There’s a cat foster program at the minimum-security Larch Corrections Center near Yacolt, Washington called Cuddly Catz. As part of the program, cats on “death row” are given a second chance by going to live with prison inmates.

Photo via The Columbian

Photo via The Columbian

What makes this a purrfect match? The program was born from the understanding of a shared need between homeless cats and prison inmates: unconditional love. That, and the inmates and cats share another common trait – being kept in captivity away from families and loved ones.

Placing them together means hope for both the cats and the prisoners. The cats get all the attention they need from the inmates, and the inmates are given a daily reminder about compassion and love.
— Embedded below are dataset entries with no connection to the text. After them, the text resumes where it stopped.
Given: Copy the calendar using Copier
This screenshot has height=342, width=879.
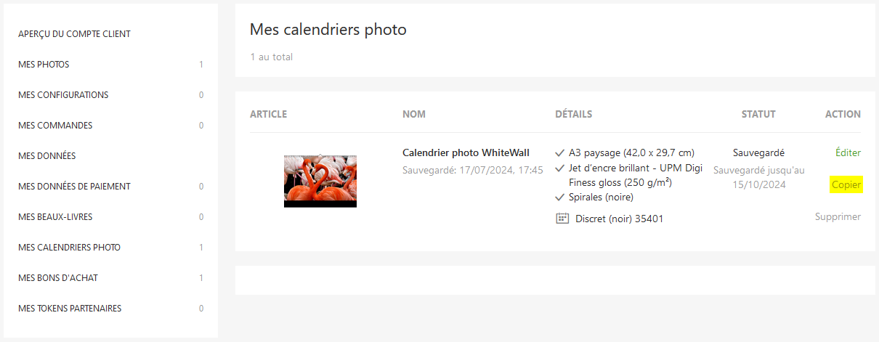Looking at the screenshot, I should (846, 184).
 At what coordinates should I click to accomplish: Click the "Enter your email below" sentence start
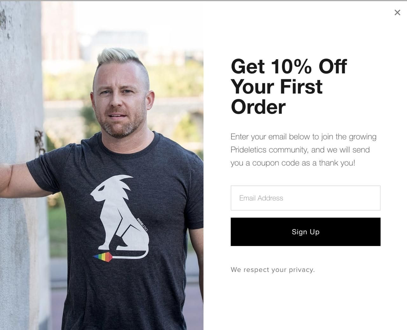coord(270,137)
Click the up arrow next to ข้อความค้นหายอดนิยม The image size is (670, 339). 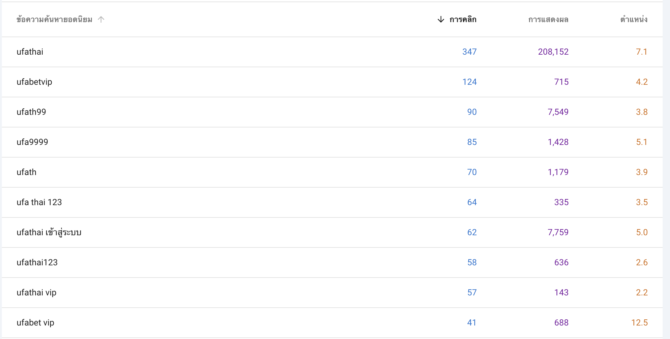tap(101, 19)
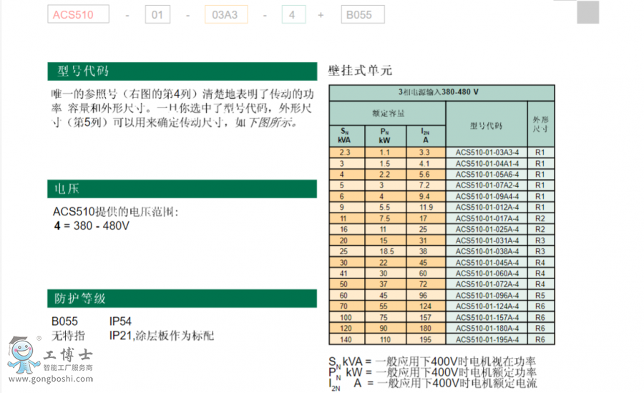The image size is (644, 393).
Task: Click the 外形尺寸 column header
Action: click(540, 125)
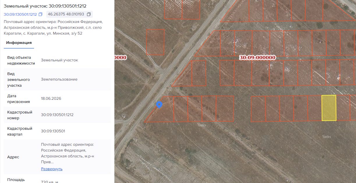Click the Землепользование value
This screenshot has width=356, height=183.
coord(59,79)
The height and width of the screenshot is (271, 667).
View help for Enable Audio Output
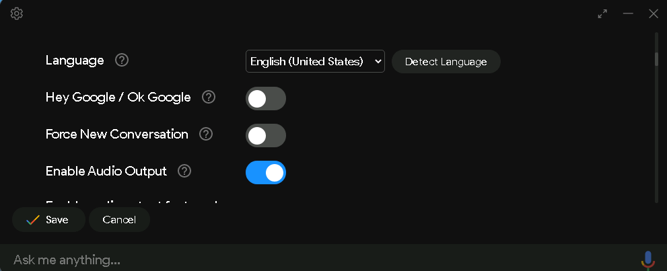[184, 171]
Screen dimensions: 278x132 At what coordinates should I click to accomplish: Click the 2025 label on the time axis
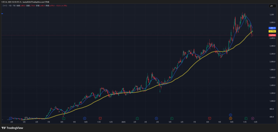pos(123,122)
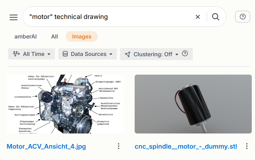The width and height of the screenshot is (255, 160).
Task: Open more options for Motor_ACV_Ansicht_4.jpg
Action: click(118, 146)
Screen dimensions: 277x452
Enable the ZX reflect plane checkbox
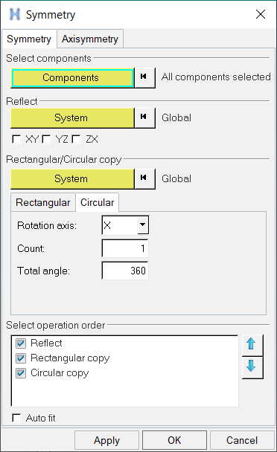pyautogui.click(x=76, y=139)
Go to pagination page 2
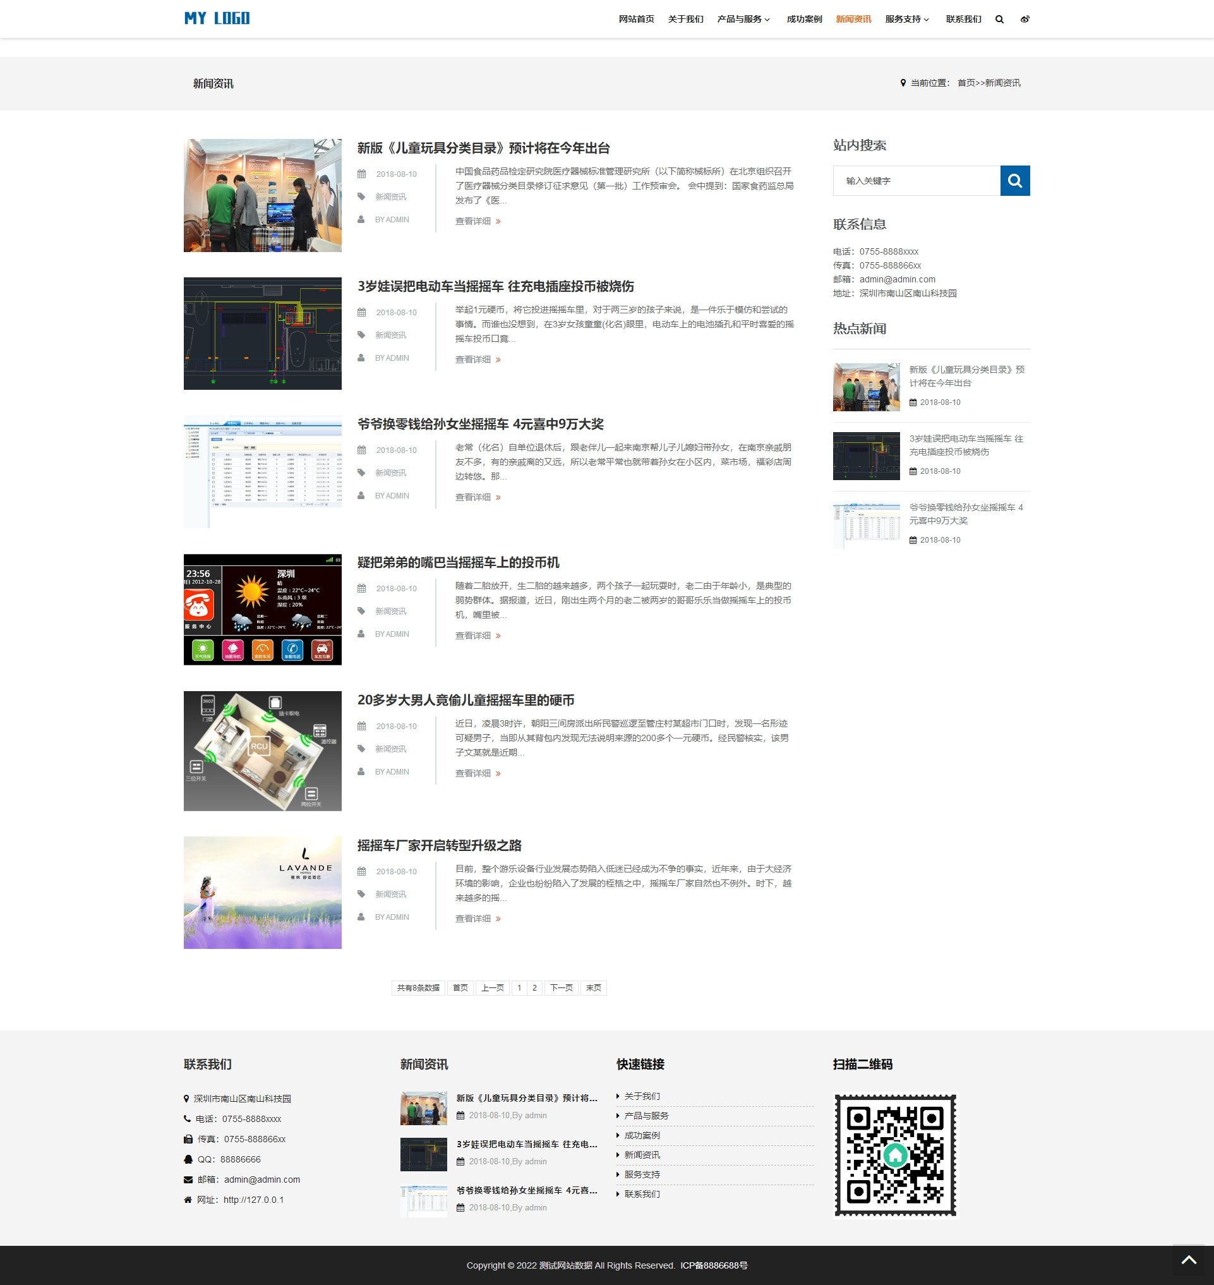The image size is (1214, 1285). (535, 988)
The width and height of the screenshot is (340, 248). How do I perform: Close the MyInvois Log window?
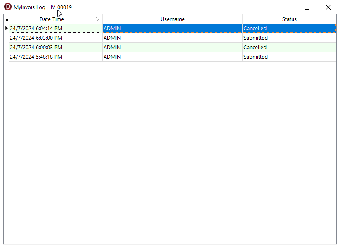328,7
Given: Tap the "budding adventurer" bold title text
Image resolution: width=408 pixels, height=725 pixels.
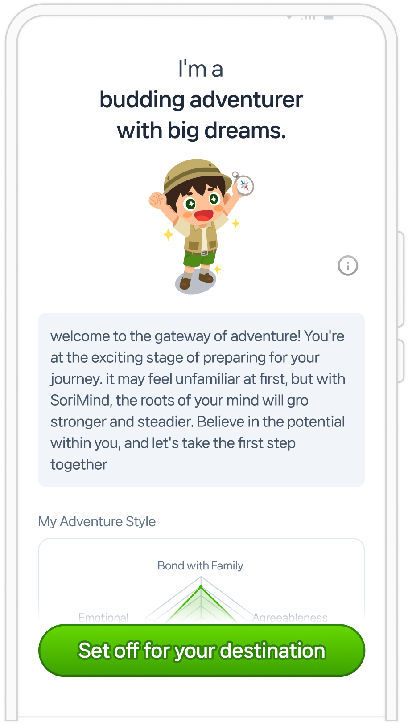Looking at the screenshot, I should click(201, 99).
In a story by The Columbian, Cuddly Catz volunteer Marsha Thomas-Carney tells of Princess Natalie, a long-haired black cat who had a history of spraying, scratching and biting for attention. She was almost sent to the pound where she most likely would’ve been euthanized due to her behavior. Instead, Natalie joined the inmates at Larch Corrections Center.
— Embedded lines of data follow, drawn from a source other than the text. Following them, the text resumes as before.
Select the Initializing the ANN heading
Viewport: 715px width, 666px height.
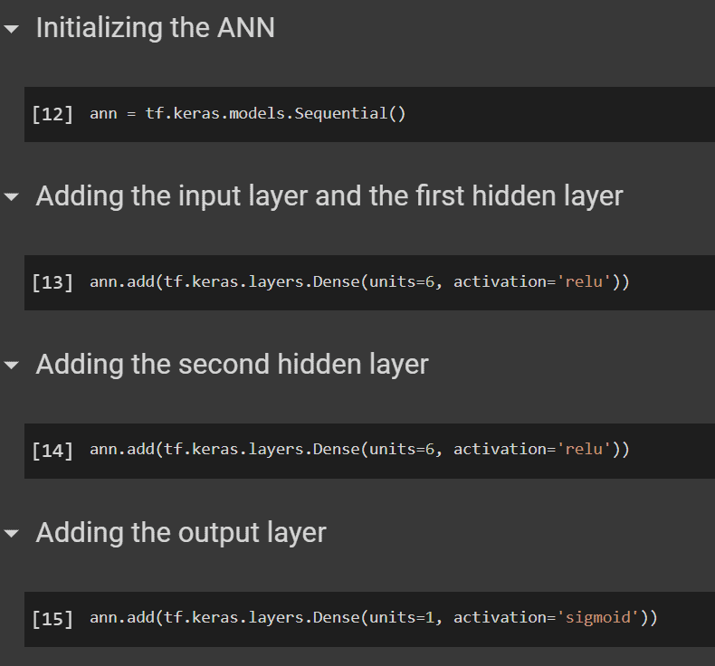(155, 28)
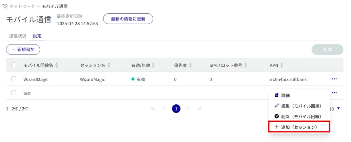Open three-dot menu for WizardMagic row

334,79
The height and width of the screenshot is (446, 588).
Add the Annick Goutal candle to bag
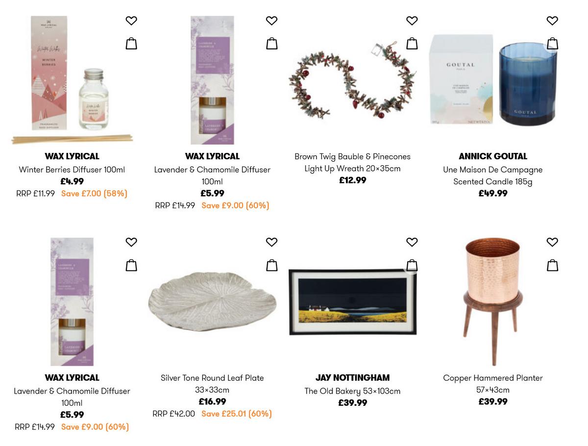tap(552, 43)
“You can see the behavioral changes in just two weeks,” Thomas-Carney said. Princess Natalie hasn’t sprayed since her arrival at the prison, presumably because she receives all the attention she needs, Walter said.

“Literally, they rescued her from death.”

Photo via The Columbian

Photo via The Columbian

Participating in the Cuddly Catz program involves an extensive screening process. The main priority is to keep the animals safe, so inmate candidates must not have committed a violent crime against animals or humans, are required to be free of infractions at the prison for at least six months and will be at the prison for at least 12 months after the time they receive the cat.

Community volunteers provide food, litter and other supplies, such as cat condos.

Inmates keep a journal of their cat’s progress and, ultimately, are the ones who decide when the cat is ready for adoption, said Kelly Clarke, Cuddly Catz volunteer. Cuddly Catz hopes to be able to list the cats ready for adoption on when the time comes.